**ASSIGNMENT**
Isolate every line in the records below with "coordinates" in it.

Saved data entries
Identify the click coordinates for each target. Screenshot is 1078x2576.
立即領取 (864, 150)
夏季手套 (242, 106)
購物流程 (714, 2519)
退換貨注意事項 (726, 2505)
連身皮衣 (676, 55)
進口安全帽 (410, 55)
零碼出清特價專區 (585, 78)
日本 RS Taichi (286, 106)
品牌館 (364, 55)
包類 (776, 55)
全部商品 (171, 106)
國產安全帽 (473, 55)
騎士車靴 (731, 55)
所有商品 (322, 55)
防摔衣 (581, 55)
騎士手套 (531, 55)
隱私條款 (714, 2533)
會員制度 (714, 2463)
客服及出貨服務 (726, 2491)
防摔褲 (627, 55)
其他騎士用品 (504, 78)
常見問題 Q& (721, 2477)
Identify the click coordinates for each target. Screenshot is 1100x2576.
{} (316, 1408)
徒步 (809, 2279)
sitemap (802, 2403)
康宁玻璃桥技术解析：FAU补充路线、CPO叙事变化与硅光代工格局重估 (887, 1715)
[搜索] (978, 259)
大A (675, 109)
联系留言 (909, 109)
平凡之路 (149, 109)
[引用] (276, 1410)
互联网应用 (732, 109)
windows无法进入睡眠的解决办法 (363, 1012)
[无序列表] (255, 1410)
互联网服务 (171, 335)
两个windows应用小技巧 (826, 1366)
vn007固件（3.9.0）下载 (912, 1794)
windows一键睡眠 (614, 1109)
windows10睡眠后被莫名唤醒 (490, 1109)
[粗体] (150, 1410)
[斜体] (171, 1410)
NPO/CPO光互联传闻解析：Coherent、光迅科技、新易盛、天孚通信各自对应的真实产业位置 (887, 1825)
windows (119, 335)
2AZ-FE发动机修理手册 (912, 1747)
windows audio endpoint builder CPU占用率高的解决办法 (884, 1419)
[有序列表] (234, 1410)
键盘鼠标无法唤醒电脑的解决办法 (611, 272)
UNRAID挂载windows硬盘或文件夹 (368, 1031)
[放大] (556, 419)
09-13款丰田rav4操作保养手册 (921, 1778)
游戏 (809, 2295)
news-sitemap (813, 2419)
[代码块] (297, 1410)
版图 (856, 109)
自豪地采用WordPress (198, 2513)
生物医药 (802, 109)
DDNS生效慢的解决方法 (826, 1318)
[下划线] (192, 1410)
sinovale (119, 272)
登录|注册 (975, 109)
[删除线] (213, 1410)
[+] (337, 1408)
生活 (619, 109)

**RESPONSE TO THIS TASK**
Identify the click coordinates for each target. Screenshot is 1078x2576.
Identify the click coordinates for each target. Screenshot is 1100x2576.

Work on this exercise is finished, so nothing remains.